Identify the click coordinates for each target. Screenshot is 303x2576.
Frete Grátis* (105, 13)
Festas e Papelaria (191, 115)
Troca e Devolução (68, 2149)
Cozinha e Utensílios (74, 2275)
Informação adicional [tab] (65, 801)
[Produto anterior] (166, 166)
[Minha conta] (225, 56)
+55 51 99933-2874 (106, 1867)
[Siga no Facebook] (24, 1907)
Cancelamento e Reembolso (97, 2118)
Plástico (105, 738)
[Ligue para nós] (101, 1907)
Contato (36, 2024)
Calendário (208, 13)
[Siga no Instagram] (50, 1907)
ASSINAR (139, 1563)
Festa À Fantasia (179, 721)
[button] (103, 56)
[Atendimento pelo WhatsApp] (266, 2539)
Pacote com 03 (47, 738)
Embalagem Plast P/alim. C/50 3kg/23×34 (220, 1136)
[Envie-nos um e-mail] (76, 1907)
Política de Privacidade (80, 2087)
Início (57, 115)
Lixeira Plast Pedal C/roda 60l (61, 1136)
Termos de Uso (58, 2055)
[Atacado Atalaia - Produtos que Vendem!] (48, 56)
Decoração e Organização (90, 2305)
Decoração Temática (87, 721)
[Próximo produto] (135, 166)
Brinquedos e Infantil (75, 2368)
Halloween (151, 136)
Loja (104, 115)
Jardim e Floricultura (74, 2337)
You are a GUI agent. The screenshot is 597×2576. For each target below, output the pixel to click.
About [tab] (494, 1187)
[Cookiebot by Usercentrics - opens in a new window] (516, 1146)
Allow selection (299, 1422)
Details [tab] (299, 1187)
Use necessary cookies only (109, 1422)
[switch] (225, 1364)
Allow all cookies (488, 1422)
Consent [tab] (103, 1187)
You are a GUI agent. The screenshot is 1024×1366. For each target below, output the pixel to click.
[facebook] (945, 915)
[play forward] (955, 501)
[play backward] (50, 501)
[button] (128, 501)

- _Task details_: Above is a listing; print exactly its lines from the one with "[Siga no Instagram] (50, 1907)" through the one with "Termos de Uso (58, 2055)", and no other lines.

- _Solved problem_:
[Siga no Instagram] (50, 1907)
ASSINAR (139, 1563)
Festa À Fantasia (179, 721)
[button] (103, 56)
[Atendimento pelo WhatsApp] (266, 2539)
Pacote com 03 (47, 738)
Embalagem Plast P/alim. C/50 3kg/23×34 (220, 1136)
[Envie-nos um e-mail] (76, 1907)
Política de Privacidade (80, 2087)
Início (57, 115)
Lixeira Plast Pedal C/roda 60l (61, 1136)
Termos de Uso (58, 2055)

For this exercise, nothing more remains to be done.